The study, published in the Journal of the American Academy of Child and Adolescent Psychiatry, found that boys with autism developed significantly larger heads and longer, heavier bodies than their normally developing peers in the first two years after birth. These effects were not significant in girls. When the autistic children were tested at four years old for verbal and nonverbal skills, large body size and overgrowth in the postnatal period correlated with lower performance. Lead author and associate professor in the Yale Child Study Center Katarzyna Chawarska said these growth patterns might help in autism diagnosis.

“I believe that somatic overgrowth might be an early marker of less optimal outcomes in ASD [Autism Spectrum Disorder], as atypical growth features in the first two years of life were associated with more severe symptoms one to two years later as well as lower levels of verbal and cognitive functioning,” she said.

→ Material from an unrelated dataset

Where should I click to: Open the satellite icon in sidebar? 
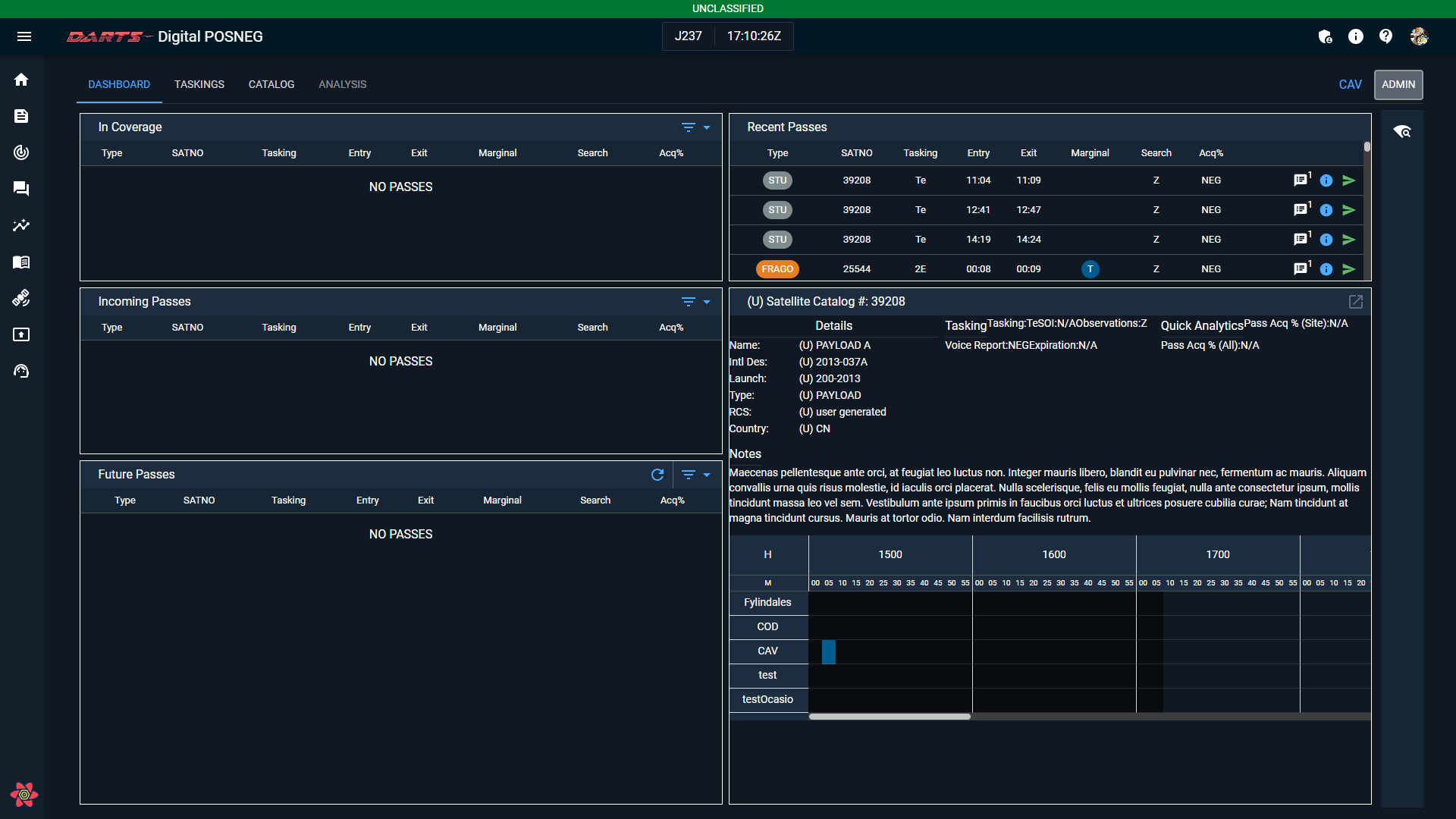point(21,298)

The researchers performed statistical analyses of pediatric medical data from 259 boys and 88 girls recorded at frequent intervals between birth and twenty-four months, controlling for the effects of race and ethnicity, parental age, education, gestational age differences and gender sample size differences. They found that autistic boys had significantly larger head circumferences than their normally developing peers between 11 and 22 months and longer bodies after four months. They were also heavier after nine months. Meanwhile, growth patterns of autistic girls did not significantly deviate from those of their non-autistic peers.

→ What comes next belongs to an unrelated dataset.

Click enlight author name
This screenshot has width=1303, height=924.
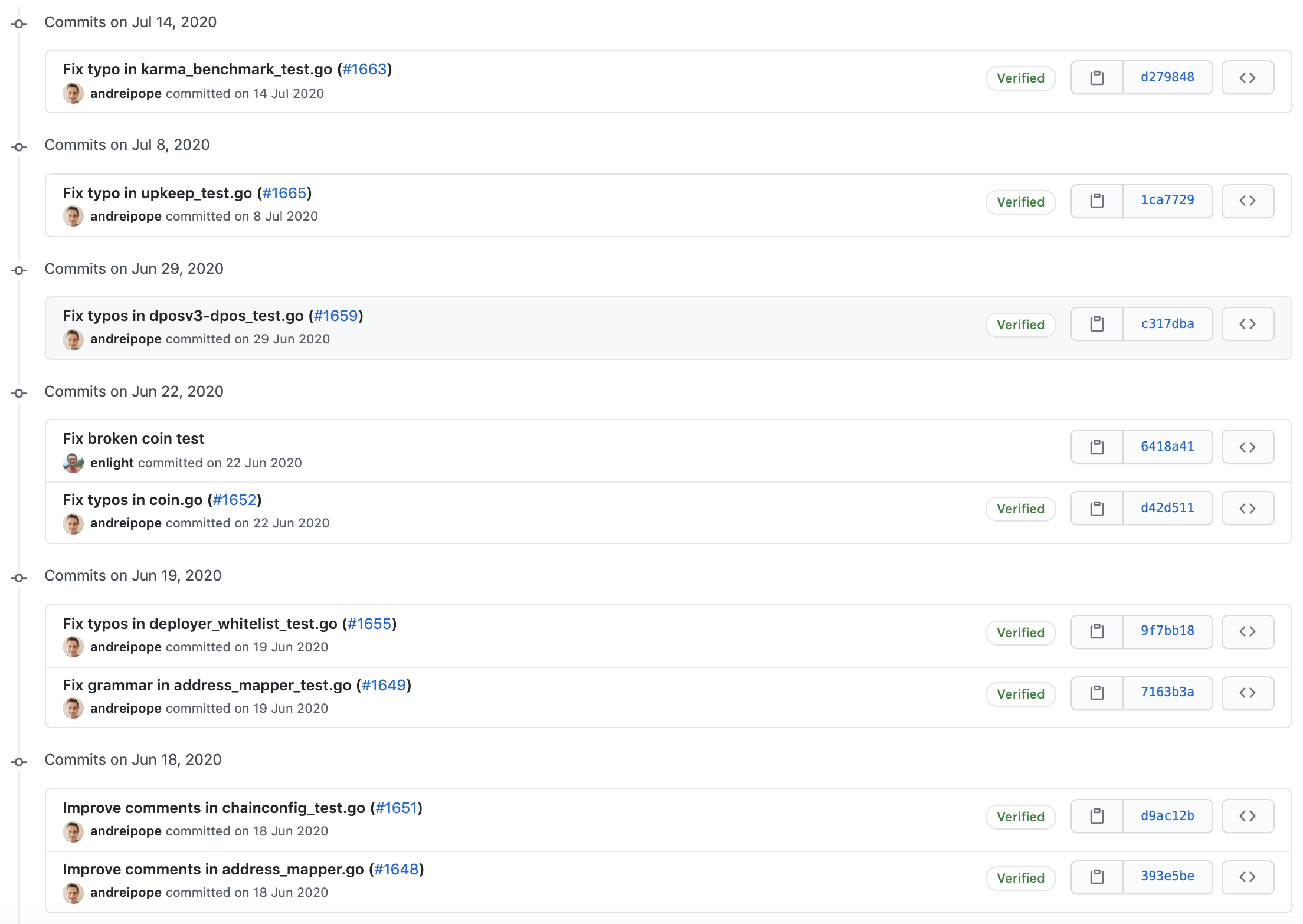tap(112, 463)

The study also reported extreme rates of body overgrowth in 16 percent of all autistic children compared to four percent in their typically-developing peers, though the difference was only significant in boys.

Emanuel DeCicco-Bloom, a professor at Rutgers University’s Robert Wood Johnson Medical School who was not involved with the study, commended the authors for using a large sample group and contemporaneous community-based controls. He said that the study showed a “strong correlation” between early body overgrowth and more severe autism cases, but did not explain why this was the case.

“Are there factors — genetic, or environment, or both — that work on the same process of growth of body and brain?” he asked.

DeCicco-Bloom suggested that future research should examine how embryonic growth factors, genes and hormones affect body growth in autistic children. George Anderson, a senior research scientist in the Yale Child Study Center, said he would like to see more research on how the gender effects of early body growth are distributed in an even larger and more representative sample group.

Study contributor and professor at Sacred Heart University Rhea Paul agreed that further research would clarify the mechanisms underlying the correlation between body overgrowth and autism.

“It’s very easy for people to just sort of focus on the brain and say everything that’s going on with autism happens in the brain, and the brain is what we need to study,” she said. “But what this study shows is that there may be larger patterns that affect the entire organization of growth.”

Pursuing this line of research could open up new areas in early childhood intervention, which would alleviate the economic and societal burden of autism spectrum disorder, Paul said.

According to the Centers for Disease Control, autism affects approximately 1 in 68 people and five times as many boys as girls. Each year, it costs approximately $17,000 more to care for an autistic child than for a non-autistic child.